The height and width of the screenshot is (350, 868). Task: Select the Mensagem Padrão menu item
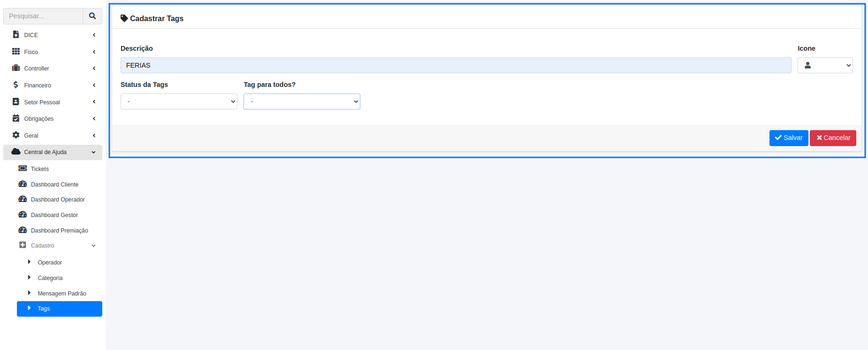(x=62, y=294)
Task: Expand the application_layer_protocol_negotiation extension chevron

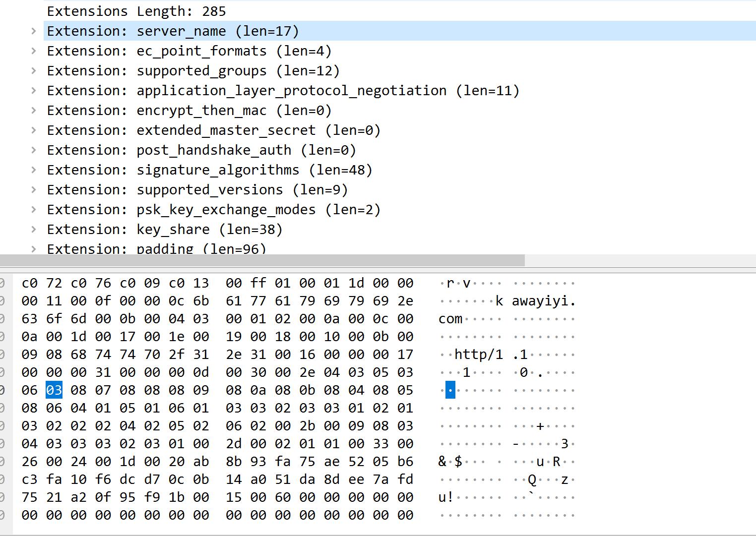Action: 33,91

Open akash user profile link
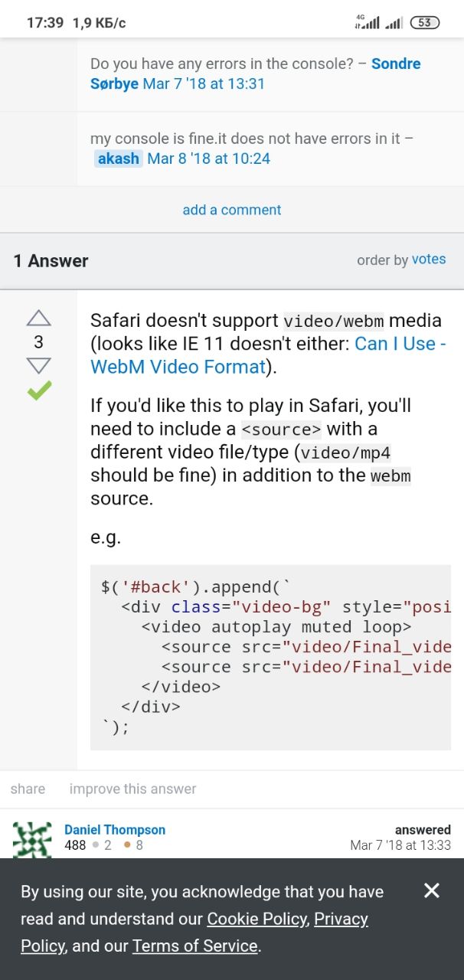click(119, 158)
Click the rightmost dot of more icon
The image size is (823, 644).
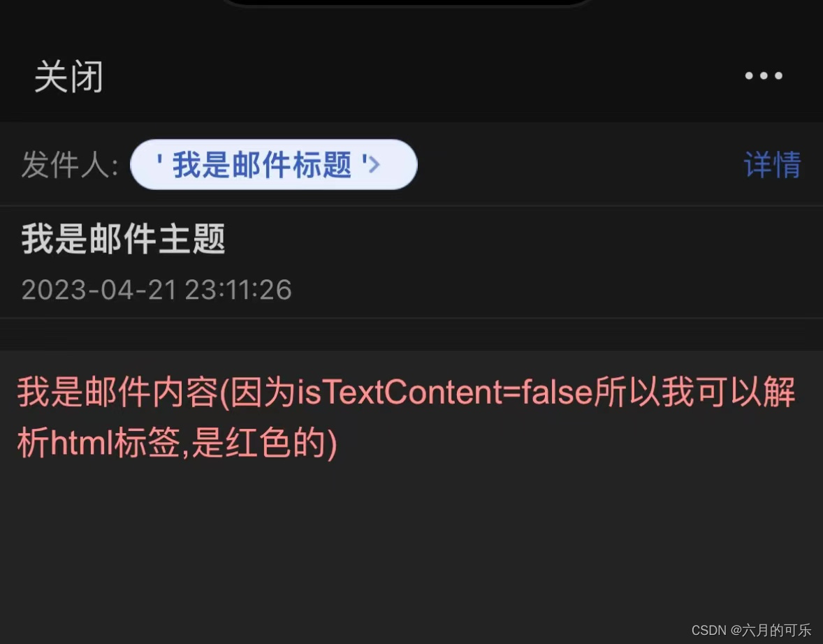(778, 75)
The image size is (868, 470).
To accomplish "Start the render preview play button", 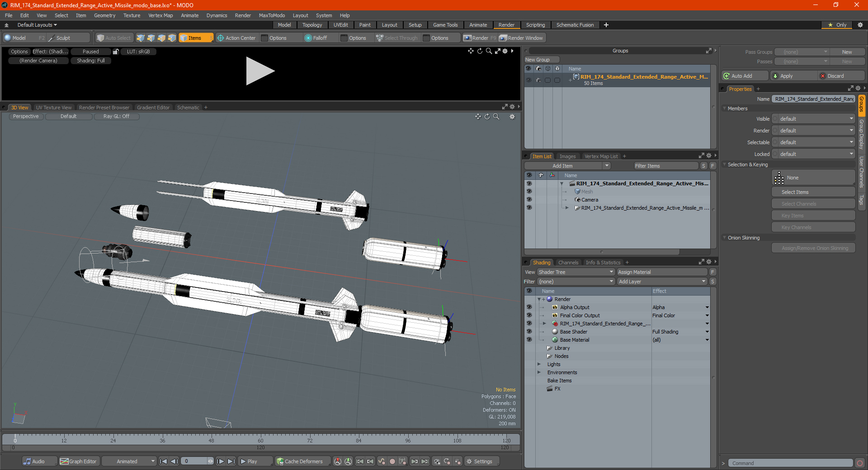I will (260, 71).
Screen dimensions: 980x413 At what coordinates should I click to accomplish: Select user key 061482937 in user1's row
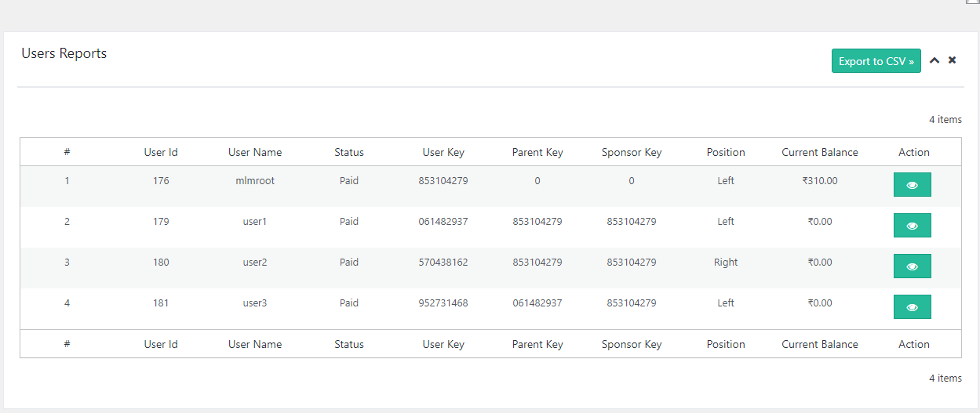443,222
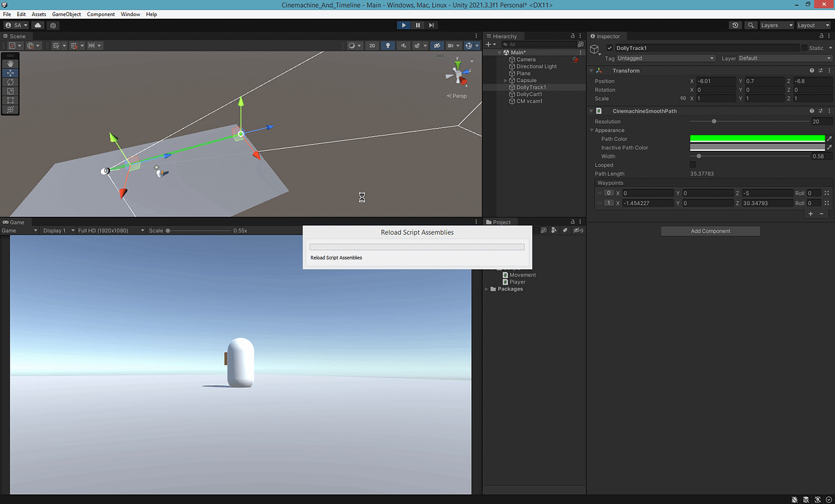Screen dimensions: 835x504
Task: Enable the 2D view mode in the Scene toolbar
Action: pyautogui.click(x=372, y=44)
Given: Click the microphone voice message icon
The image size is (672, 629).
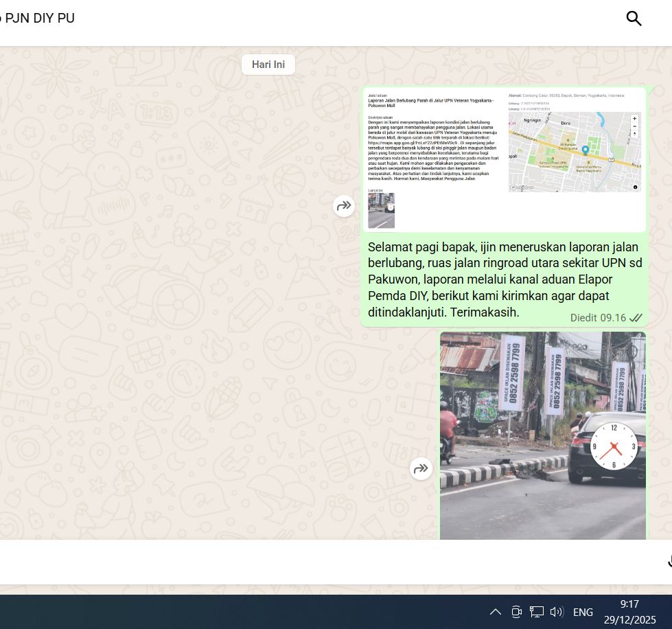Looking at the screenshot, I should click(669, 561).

* _ACTIVITY_: Tally the lines of the material above that include the word "icon", then state that tally alone.

* _RESPONSE TO THE EXERCISE_: 2